Discovering Genealogy Trails

Genealogy Trails

Written by Alana Jolley

May 2, 2017

Discovering Genealogy Trails

Where Do Trails Lead?

Discovering Genealogy Trails of your ancestors is extremely important. Genealogy is the second most popular hobby in the United States; but the sad thing about this hobby is that many people are satisfied with only names, dates, and places, and accuracy is not always a focus.  Is there another purpose? Ask yourself, “Why am I doing genealogy research?” Is there a story to be told?  There is always a story; and culture is always part of every story (if we look closely).

Discovering Genealogy Trails is much more than names, dates, and places.  The refuse left along such trails is even more important, because things left behind tell a story.  It is really the story that is most important, isn’t it?  Where did your ancestors live?  What did they eat?  What did they do for a living?  Were they farmers or elites?  What religion did they practice?  What traditions have been passed down through generations? What successes or failures are to be found among the trails they traveled?  These are the stories that genealogy “newbies” do not often look for, and why more scientific methods of discovery are important – not just the simple pedigree line of inquiry.  Be sure to click on the highlighted green words to see their definitions.

Anthropology Methods

Using anthropology research methods is very effective in discovering ancestors’ stories, as well as writing their personal and cultural histories.  Anthropology research most often begins with a hypothesis, which eventually is proved or disproved; whereas genealogy research begins with a question.  Who are my parents?  Who were my grandparents?  Who were my great grandparents? Questions like am I Hispanic or Native American?  Did my ancestors come from Italy, as oral history tells? If I have completed a DNA assessment, what do my DNA results mean?  In other words, who am I?  We are all made up of different threads of DNA, but our whole self is made up of many cultural threads as well.  Through exhaustive research, these questions are answered positively or negatively, using the GPS System.

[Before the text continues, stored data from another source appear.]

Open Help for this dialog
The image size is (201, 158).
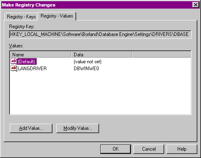click(x=182, y=149)
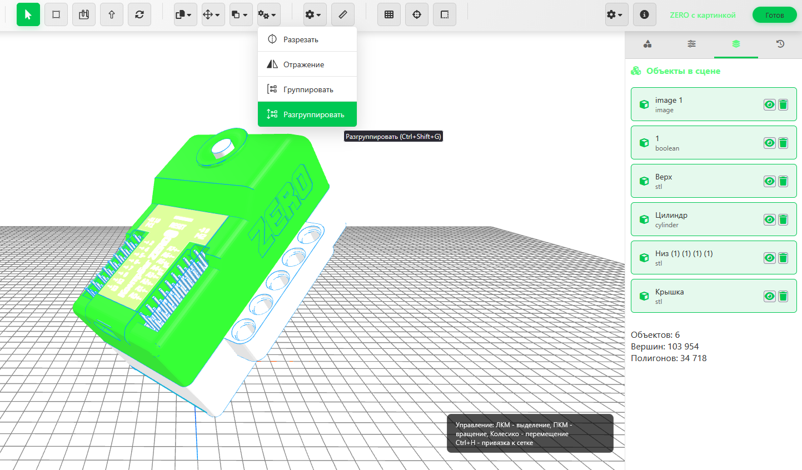Viewport: 802px width, 470px height.
Task: Open the info button
Action: [644, 14]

GPS commonly refers to the Global Positioning System of satellites, which makes it possible for us to find our geographic location, wherever in the world we may be.  However, in genealogy research, GPS refers to the Genealogical Proof Standard, highlighted and defined above.

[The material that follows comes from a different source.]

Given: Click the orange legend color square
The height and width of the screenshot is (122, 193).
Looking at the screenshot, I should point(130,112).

Anthropology methods adds depth to genealogy research because anthropology methods searches for living arrangements, relies on extensive interviews, and collects vital statistics.  In addition to recording pedigrees, anthropology research methods focus on ancestral descent, successions of persons, and inheritances.

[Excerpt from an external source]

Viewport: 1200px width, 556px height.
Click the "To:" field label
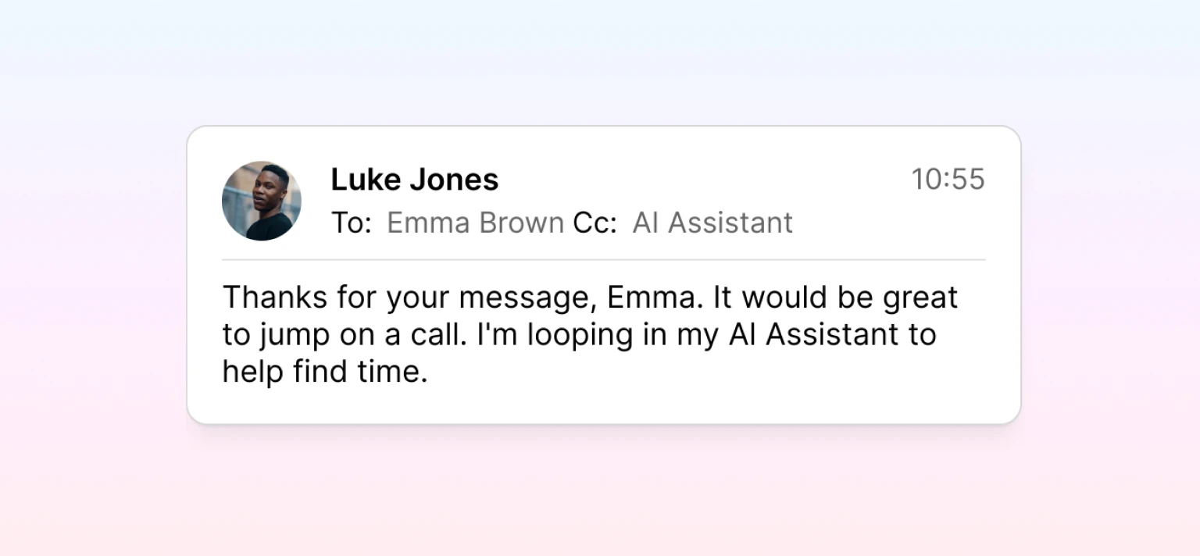(x=351, y=223)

Anthropology research uses censuses, settlement patterns of populations, and relies on primary field research from scholars of many other genres.  One important anthropology concept is that genealogy is a cultural form; and in today’s world care must be taken to eliminate gender bias, which affects genealogical written records.  Ethnography is especially likely to have such bias if not carefully edited.  An article on this website explains more about Ethnography Methods.  It is also helpful to watch the Ethnography PPT Presentation.

Genealogy GPS system standards also applies to anthropology research except when anthropologist’s research covers time periods more distant than ancestral research.  In such cases, research may be ongoing over decades or even centuries; and the answers may change as new technology and/or cultural artifacts are discovered.

With ancestors, they are either yours or they are not yours, according to the GPS system described, and/or DNA analysis.  Once proven, they never change.